→ **DATA TO EXAMINE**:
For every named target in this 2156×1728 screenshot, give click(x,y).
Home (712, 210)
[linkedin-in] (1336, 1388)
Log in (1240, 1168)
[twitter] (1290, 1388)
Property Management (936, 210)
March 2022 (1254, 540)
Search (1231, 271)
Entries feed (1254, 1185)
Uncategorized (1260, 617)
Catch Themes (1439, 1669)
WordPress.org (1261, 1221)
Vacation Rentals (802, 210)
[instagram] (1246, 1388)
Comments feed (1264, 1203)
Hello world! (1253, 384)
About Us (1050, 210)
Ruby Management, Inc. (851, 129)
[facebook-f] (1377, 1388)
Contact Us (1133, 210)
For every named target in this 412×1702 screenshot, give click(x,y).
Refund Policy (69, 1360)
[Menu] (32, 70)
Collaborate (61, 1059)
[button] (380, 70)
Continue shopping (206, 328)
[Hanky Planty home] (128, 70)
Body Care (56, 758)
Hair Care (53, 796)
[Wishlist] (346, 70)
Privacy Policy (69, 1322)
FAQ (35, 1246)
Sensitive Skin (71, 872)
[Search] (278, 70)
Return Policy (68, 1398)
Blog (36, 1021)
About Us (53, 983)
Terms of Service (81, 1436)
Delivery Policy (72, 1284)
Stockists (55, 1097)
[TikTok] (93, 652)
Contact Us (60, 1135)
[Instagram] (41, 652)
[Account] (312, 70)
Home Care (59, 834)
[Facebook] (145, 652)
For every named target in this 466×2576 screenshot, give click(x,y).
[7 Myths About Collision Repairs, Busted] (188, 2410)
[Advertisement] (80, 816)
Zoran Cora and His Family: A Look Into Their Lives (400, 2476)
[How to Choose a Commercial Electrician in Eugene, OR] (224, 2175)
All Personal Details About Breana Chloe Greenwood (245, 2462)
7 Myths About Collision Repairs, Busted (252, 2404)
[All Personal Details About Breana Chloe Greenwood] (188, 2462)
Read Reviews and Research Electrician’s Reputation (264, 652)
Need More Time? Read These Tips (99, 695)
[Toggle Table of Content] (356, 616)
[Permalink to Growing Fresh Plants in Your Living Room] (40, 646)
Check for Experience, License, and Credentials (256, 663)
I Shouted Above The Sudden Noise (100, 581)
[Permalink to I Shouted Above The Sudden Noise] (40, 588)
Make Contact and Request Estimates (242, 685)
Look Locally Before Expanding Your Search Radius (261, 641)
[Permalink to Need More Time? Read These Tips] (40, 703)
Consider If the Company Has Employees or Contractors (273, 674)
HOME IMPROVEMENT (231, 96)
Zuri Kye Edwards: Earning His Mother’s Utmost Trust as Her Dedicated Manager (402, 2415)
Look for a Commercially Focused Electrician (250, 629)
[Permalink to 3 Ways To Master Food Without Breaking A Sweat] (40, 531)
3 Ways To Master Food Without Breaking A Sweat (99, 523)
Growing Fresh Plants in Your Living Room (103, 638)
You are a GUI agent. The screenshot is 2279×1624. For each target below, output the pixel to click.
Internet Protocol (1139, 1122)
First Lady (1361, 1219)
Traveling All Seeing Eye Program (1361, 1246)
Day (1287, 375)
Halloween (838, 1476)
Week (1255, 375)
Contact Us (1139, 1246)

→ **PROBLEM REQUIREMENTS**: Above are the records; from them, give again exactly the lines from the one containing "[Hanky Planty home] (128, 70)" through the one containing "Terms of Service (81, 1436)", both included.

→ **SOLUTION TO THIS EXERCISE**:
[Hanky Planty home] (128, 70)
Body Care (56, 758)
Hair Care (53, 796)
[Wishlist] (346, 70)
Privacy Policy (69, 1322)
FAQ (35, 1246)
Sensitive Skin (71, 872)
[Search] (278, 70)
Return Policy (68, 1398)
Blog (36, 1021)
About Us (53, 983)
Terms of Service (81, 1436)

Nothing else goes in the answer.